NaN and division by 0 in solve_for

[MarkNahabedian]

I originally posted this to the Julia #helpdesk slack on October 9th, but didn't get an answer then. I'm feeling like it's a bug.

I'm having trouble using Symbolics.solve_for.

I'm working with vectors in three dimensional space.

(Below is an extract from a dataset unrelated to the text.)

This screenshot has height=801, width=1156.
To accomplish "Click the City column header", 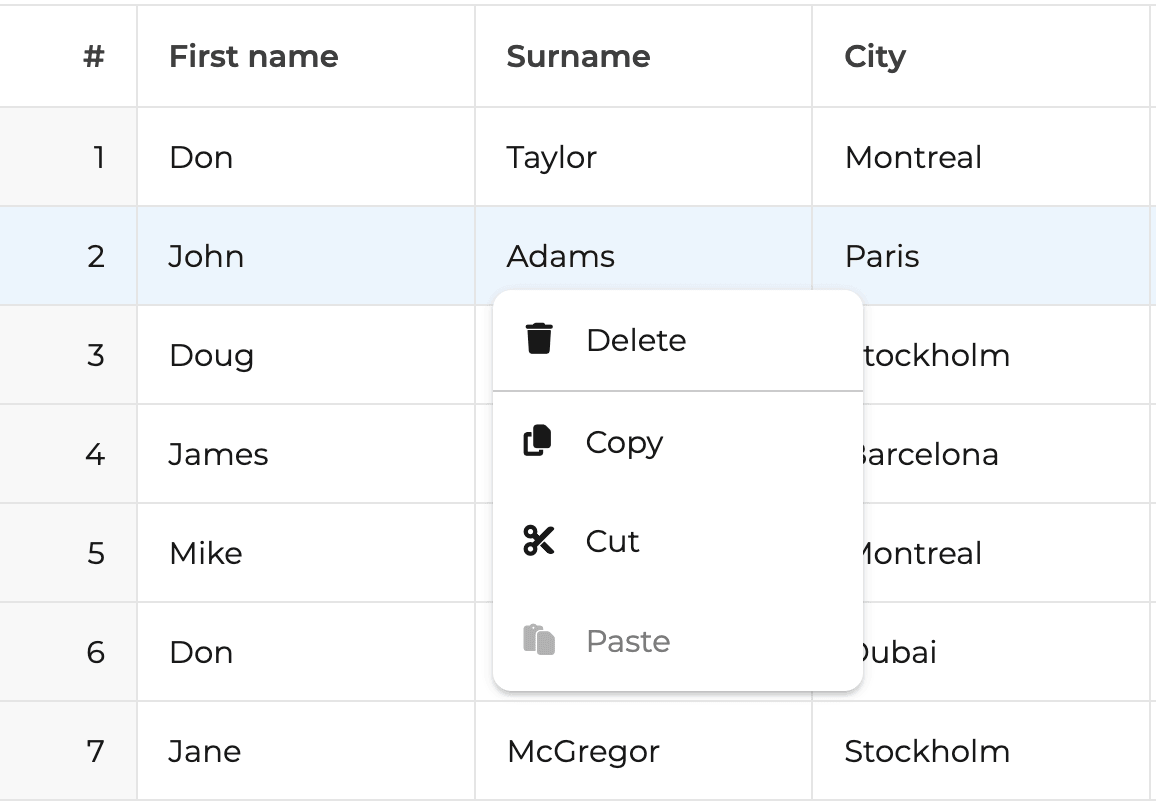I will (981, 56).
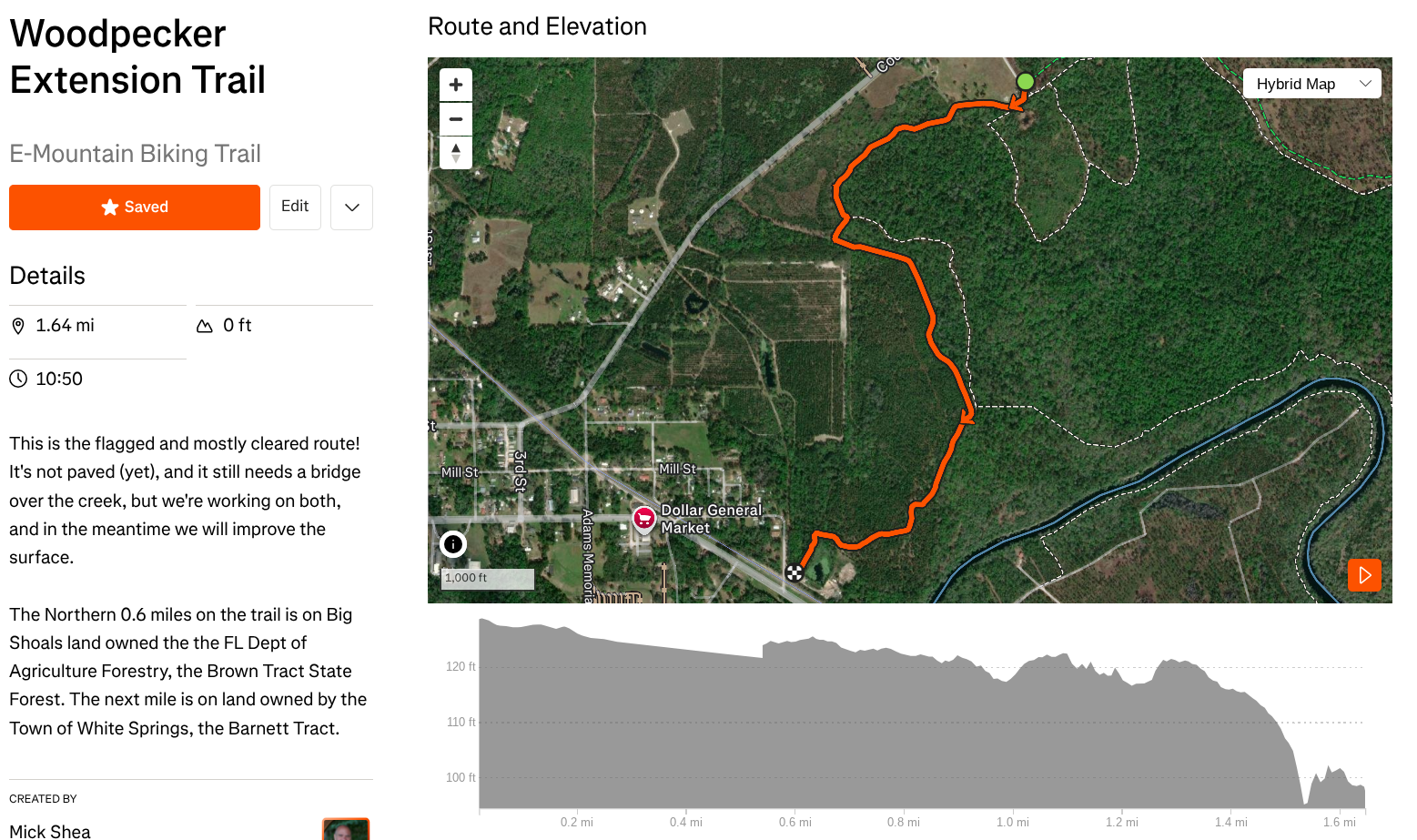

Because @variables is for real numbers, I've defined

eltname(name, i) = Symbol("($name)_$i")

function symbolic_vector(name::Symbol, n::Integer)
    map(variable, map(i -> eltname(name, i), 1:n))
end

This gives me a vector of n Symbolics variables.

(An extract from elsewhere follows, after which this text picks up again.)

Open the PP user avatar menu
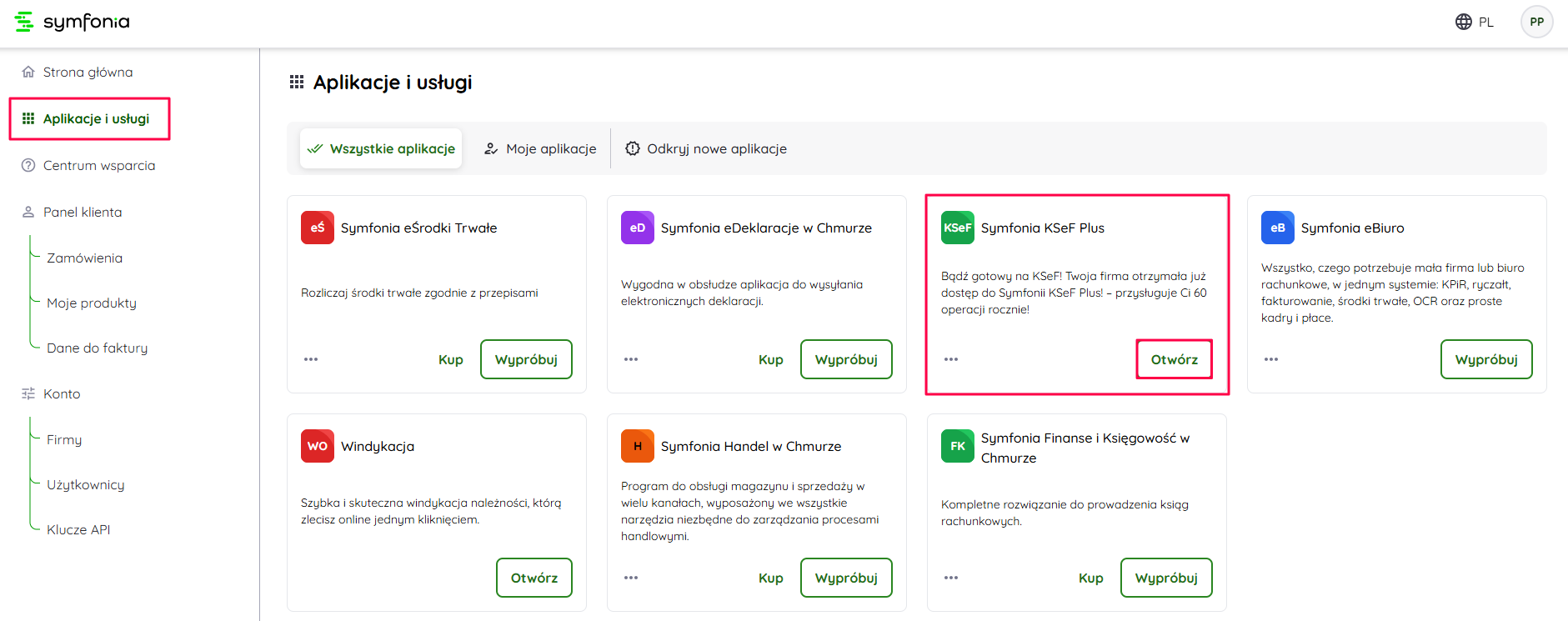 pyautogui.click(x=1536, y=22)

I think this is the approach suggested to me by (I think) Sashi at a recent CAJUN.

As a convenience, when I want to substitute numeric values for one of these vectors, I define

function vsubs(v::Vector{Symbolics.Num}, values...)
    Pair.(v, [1,2,3])
end

I should be able to wrap the results of multiple calls to vsubs in a Dict to pass to `Symbolics.substitute'.

I can define a function that will give me the parametric formula for points on a line if I know two points on the line:

function line(p1, p2, param)
    p1 + param * (p2 - p1)
end

Suppose I want to find the point where two lines intersect:

let
    P1 = symbolic_vector(:P1, 3)
    P2 = symbolic_vector(:P2, 3)
    @variables r
    l1 = line(P1, P2, r)

    P3 = symbolic_vector(:P3, 3)
    P4 = symbolic_vector(:P4, 3)
    @variables s
    l2 = line(P3, P4, s)

    eq = Equation(l1, l2)
    solve_for(eq, s)
end

Yes, there is no guarantee that these lines intersect, but I don't see how that is a justification to divide by zero:

Symbolics.Num[
    (1//0)*(var"(P1)_1"
            - var"(P3)_1"
            + (-var"(P1)_1"
               + var"(P2)_1")*r
            - (-var"(P3)_1"
               + var"(P4)_1")*s),
    (1//0)*(var"(P1)_2"
            - var"(P3)_2"
            + (-var"(P1)_2"
               + var"(P2)_2")*r
            - (-var"(P3)_2"
               + var"(P4)_2")*s),
    (1//0)*(var"(P1)_3"
            - var"(P3)_3"
            + (-var"(P1)_3"
               + var"(P2)_3")*r
            - (-var"(P3)_3"
               + var"(P4)_3")*s)]
[1:3][1:3]

If I substitute concrete values for my points

let
    P1 = symbolic_vector(:P1, 3)
    P2 = symbolic_vector(:P2, 3)
    @variables r
    l1 = line(P1, P2, r)

    P3 = symbolic_vector(:P3, 3)
    P4 = symbolic_vector(:P4, 3)
    @variables s
    l2 = line(P3, P4, s)

    subs = Dict([
        vsubs(P1, 0, 0, 0)...,
        vsubs(P2, 10, 10, 0)...,
        vsubs(P3, 4, 0, 0)...,
        vsubs(P4, 0, 4, 0)...
    ])

    eq = Equation(l1, l2)
    # Expected solution: r = 0.2, s = 0.5.
    eq2 = substitute(eq, subs)    

    solve_for(eq2, s)
end

I can just look at eq2 and verify that r = 0.2 and s = 0.5, but the result of solve_for still has zero denominators:

Symbolics.Num[(1//0)*(-4 + 10r + 4s), (1//0)*(10r - 4s), NaN][1:3][1:3]

Am I doing something wrong?